"Die Auswirkungen betreffen die ganze Gesellschaft", sagt Bertram Neumann. Der Leiter des Seniorenzentrums Martha-Maria in Nürnberg erhält täglich 10 bis 15 Anfragen, ob ein Pflegeplatz in seiner Einrichtung frei ist, berichtet er bei einer Pressekonferenz der Diakonie am Dienstag in Nürnberg. Nur ein- bis zweimal pro Woche kann er ein Anmeldeformular verschicken - weil ihm das Personal fehlt. Wegen der Mehrbelastung gehen Mitarbeiter des Heims in Teilzeit. Aber auf Zeitarbeit möchte sich Neumann nicht einlassen, weil ihm die zu teuer kommt. "Die Situation geht an denen raus, die keinen Platz bekommen", stellt er fest.
Aber auch die Jugendhilfe hat plötzlich kaum mehr Fachkräfte, beschreibt der Leiter des Martin-Luther-Hauses in Nürnberg, Christian Debebe, die Lage. "Das Problem hat uns überrannt", stellt er fest. Mitarbeiter:innen kündigten wegen der Mehrbelastung, viele würden in den kommenden Jahren das Rentenalter erreichen und zu wenig Nachwuchs komme nach. Ohne Fachkräfte von Zeitarbeitsfirmen kann Debebe den Normalbetrieb in den Wohngruppen nicht mehr aufrecht erhalten, sagt er. Diese vermittelten Arbeitnehmer würden ihn aber das 1,8-fache des Stammpersonals kosten.
Die Diakonie Bayern prognostiziert, dass immer mehr soziale Einrichtungen in Bayern in nächster Zeit schließen müssen. Wenn nicht mehr Fachpersonal gefunden werde, seien davon der Pflegebereich, die Kinder- und Jugendfürsorge und Einrichtungen für Menschen mit Behinderung betroffen, warnt die Präsidentin der Diakonie Bayern, Sabine Weingärtner: "Die Lage ist im wahrsten Wortsinn todernst." Es gehe nicht mehr darum, wie gut die Versorgung ist, sondern darum, "wird es diese Einrichtungen morgen noch geben".

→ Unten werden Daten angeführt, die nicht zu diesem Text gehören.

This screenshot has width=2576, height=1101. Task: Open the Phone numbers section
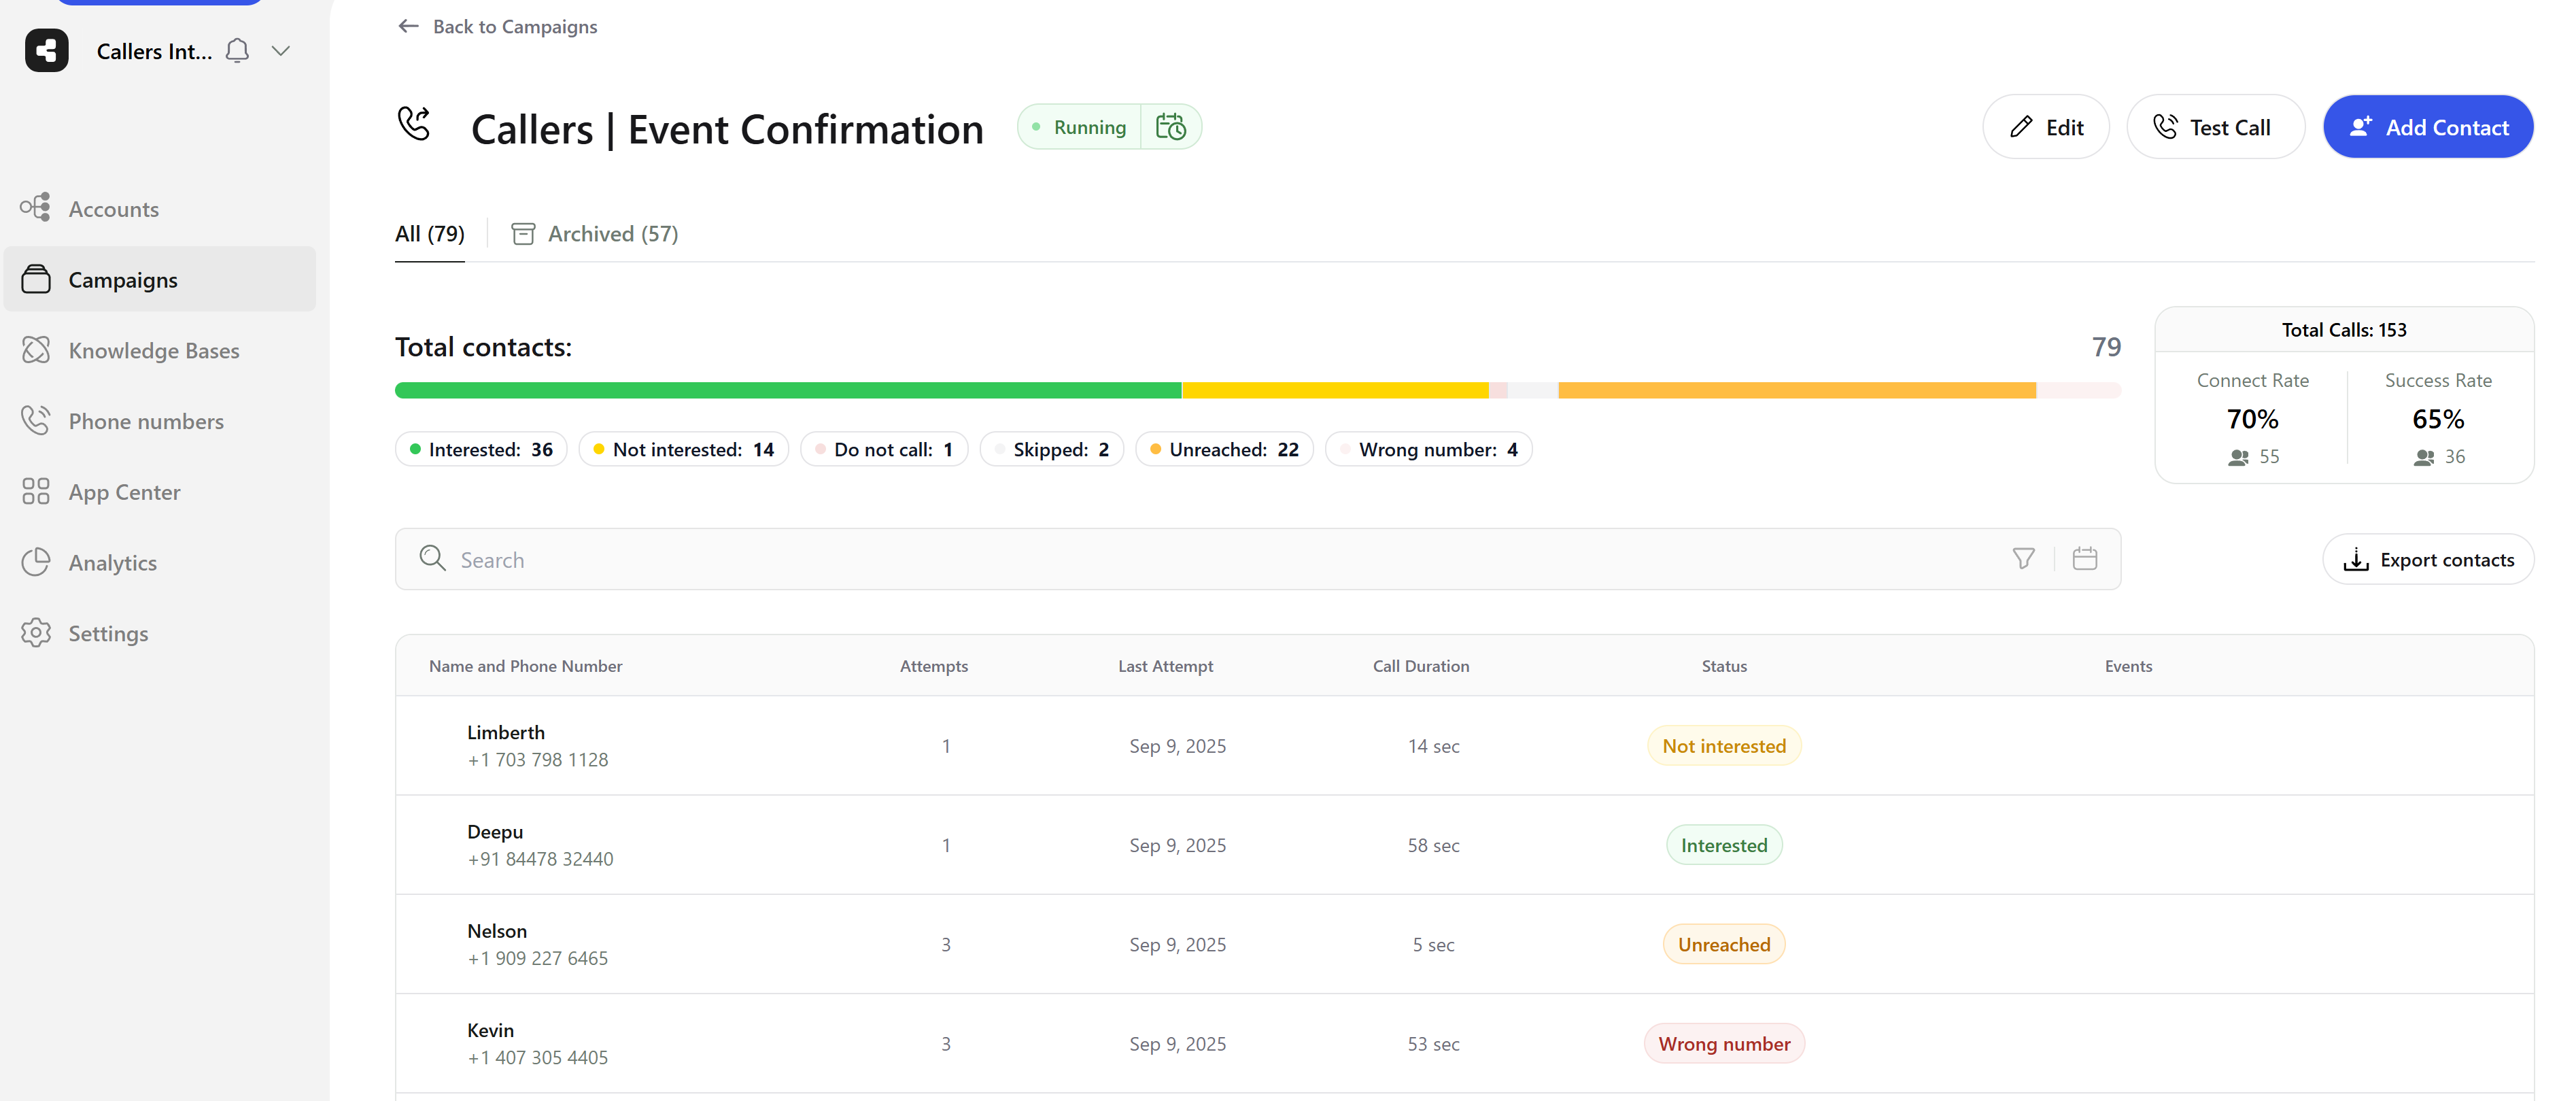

Den Personalmangel spürten alle Anbieter sozialer Dienste, sagte sie. So habe etwa eine stationäre Jugendhilfeeinrichtung der AWO in Ochsenfurt im September 2022 schließen müssen. Das Katharina-von Bora-Altenheim in Michelau machte ebenfalls zu, weil dort nicht mehr genügend Betten belegt werden konnten.
Gravierend sei das Problem auch in den Erziehungsberatungen, die "nur mit größten Mühen" von den Trägern aufrechterhalten werden könnten, sagte Weingärtner. Diese Angebote seien "chronisch unterfinanziert", würden nach Corona aber mehr denn je gebraucht. Daher würden die Träger Eigenmittel aufbringen und so Kosten übernehmen, "die eigentlich der Staat bezahlen sollte".
"Ein Weiterso wird den Kollaps bedeuten", schilderte die für das Fachgebiet Altenhilfe zuständige Diakonie-Vorständin Sandra Schuhmann die Situation. Der Personalmangel sorge in Senioreneinrichtungen für leerstehende Betten. Somit würden den Trägern Einnahmen fehlen, die Investitionskosten blieben aber gleich. Einen der Gründe für wirtschaftliche Schieflagen macht auch Schuhmann bei der Leiharbeit aus. Für Leiharbeitskräfte müssen die Einrichtungen oft das Doppelte bezahlen wie für das Stammpersonal. Preiswucher von Vermittlungsunternehmen müssten Grenzen gesetzt werden, forderte sie.
Schuhmann räumte ein, die Politik begreife allmählich "den Ernst der Lage". Getroffene Maßnahmen würden aber zu spät kommen oder seien "unterdimensioniert", weil die steigenden Energiekosten und die Inflation die Einrichtungen zusätzlich bedrohten. Wichtig sei jetzt, dass die Kostenträger auch mal neue Konzepte ausprobierten.